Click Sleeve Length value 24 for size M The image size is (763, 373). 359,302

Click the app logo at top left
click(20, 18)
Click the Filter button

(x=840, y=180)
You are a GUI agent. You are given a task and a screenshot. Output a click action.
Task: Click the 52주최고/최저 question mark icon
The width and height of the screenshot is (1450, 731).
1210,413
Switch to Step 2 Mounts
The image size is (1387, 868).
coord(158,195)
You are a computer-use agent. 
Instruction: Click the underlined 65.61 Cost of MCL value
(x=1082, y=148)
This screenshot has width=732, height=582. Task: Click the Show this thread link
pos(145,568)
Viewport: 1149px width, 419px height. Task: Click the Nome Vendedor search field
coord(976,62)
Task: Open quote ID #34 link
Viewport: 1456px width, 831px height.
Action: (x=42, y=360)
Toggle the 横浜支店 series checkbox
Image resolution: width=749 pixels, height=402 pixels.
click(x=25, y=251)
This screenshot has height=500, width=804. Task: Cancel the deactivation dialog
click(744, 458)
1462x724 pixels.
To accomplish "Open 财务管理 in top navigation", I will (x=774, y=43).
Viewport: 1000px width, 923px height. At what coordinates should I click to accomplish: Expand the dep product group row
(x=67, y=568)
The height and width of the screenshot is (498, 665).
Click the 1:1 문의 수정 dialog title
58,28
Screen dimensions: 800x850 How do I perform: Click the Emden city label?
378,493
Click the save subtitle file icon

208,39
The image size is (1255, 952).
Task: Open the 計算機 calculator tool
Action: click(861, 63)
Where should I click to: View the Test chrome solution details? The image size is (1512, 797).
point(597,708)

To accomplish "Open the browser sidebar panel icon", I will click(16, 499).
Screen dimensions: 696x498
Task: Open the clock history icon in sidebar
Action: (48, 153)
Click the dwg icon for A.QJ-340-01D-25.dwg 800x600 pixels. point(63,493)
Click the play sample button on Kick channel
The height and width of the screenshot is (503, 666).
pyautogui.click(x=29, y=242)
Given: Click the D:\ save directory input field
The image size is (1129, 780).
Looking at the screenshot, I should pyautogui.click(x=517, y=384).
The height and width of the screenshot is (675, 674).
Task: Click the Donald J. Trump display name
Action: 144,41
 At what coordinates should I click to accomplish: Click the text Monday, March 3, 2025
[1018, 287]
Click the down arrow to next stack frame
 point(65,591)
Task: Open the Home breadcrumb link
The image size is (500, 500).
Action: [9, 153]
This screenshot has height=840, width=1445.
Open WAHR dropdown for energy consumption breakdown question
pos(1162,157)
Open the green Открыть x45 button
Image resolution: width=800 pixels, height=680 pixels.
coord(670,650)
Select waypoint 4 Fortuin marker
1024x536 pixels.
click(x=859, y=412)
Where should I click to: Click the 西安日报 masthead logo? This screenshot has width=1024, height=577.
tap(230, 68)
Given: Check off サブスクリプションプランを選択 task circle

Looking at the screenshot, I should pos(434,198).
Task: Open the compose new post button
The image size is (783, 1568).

» **TASK REQUIREMENTS**: Write out the listing exactly, keeping every character.

» **OUTPUT FOR THIS EXERCISE**:
Click Sleeve Length value 24 for size M The image size is (763, 373). 359,302

Click the app logo at top left
click(20, 18)
Click the Filter button

(x=840, y=180)
You are a GUI agent. You are given a task and a screenshot. Output a click action.
Task: Click the 52주최고/최저 question mark icon
The width and height of the screenshot is (1450, 731).
1210,413
Switch to Step 2 Mounts
The image size is (1387, 868).
coord(158,195)
You are a computer-use agent. 
Instruction: Click the underlined 65.61 Cost of MCL value
(x=1082, y=148)
This screenshot has width=732, height=582. Task: Click the Show this thread link
pos(145,568)
Viewport: 1149px width, 419px height. Task: Click the Nome Vendedor search field
coord(976,62)
Task: Open quote ID #34 link
Viewport: 1456px width, 831px height.
Action: (x=42, y=360)
Toggle the 横浜支店 series checkbox
Image resolution: width=749 pixels, height=402 pixels.
click(x=25, y=251)
This screenshot has height=500, width=804. Task: Cancel the deactivation dialog
click(744, 458)
1462x724 pixels.
To accomplish "Open 财务管理 in top navigation", I will (x=774, y=43).
Viewport: 1000px width, 923px height. At what coordinates should I click to accomplish: Expand the dep product group row
(x=67, y=568)
The height and width of the screenshot is (498, 665).
Click the 1:1 문의 수정 dialog title
58,28
Screen dimensions: 800x850 How do I perform: Click the Emden city label?
378,493
Click the save subtitle file icon

208,39
The image size is (1255, 952).
Task: Open the 計算機 calculator tool
Action: click(861, 63)
Where should I click to: View the Test chrome solution details? The image size is (1512, 797).
point(597,708)

To accomplish "Open the browser sidebar panel icon", I will click(16, 499).
Screen dimensions: 696x498
Task: Open the clock history icon in sidebar
Action: (48, 153)
Click the dwg icon for A.QJ-340-01D-25.dwg 800x600 pixels. point(63,493)
Click the play sample button on Kick channel
The height and width of the screenshot is (503, 666).
pyautogui.click(x=29, y=242)
Given: Click the D:\ save directory input field
The image size is (1129, 780).
Looking at the screenshot, I should pyautogui.click(x=517, y=384).
The height and width of the screenshot is (675, 674).
Task: Click the Donald J. Trump display name
Action: 144,41
 At what coordinates should I click to accomplish: Click the text Monday, March 3, 2025
[1018, 287]
Click the down arrow to next stack frame
 point(65,591)
Task: Open the Home breadcrumb link
The image size is (500, 500).
Action: [9, 153]
This screenshot has height=840, width=1445.
Open WAHR dropdown for energy consumption breakdown question
pos(1162,157)
Open the green Открыть x45 button
Image resolution: width=800 pixels, height=680 pixels.
coord(670,650)
Select waypoint 4 Fortuin marker
1024x536 pixels.
click(x=859, y=412)
Where should I click to: Click the 西安日报 masthead logo? This screenshot has width=1024, height=577.
tap(230, 68)
Given: Check off サブスクリプションプランを選択 task circle

Looking at the screenshot, I should pos(434,198).
Task: Open the compose new post button
The image size is (783, 1568).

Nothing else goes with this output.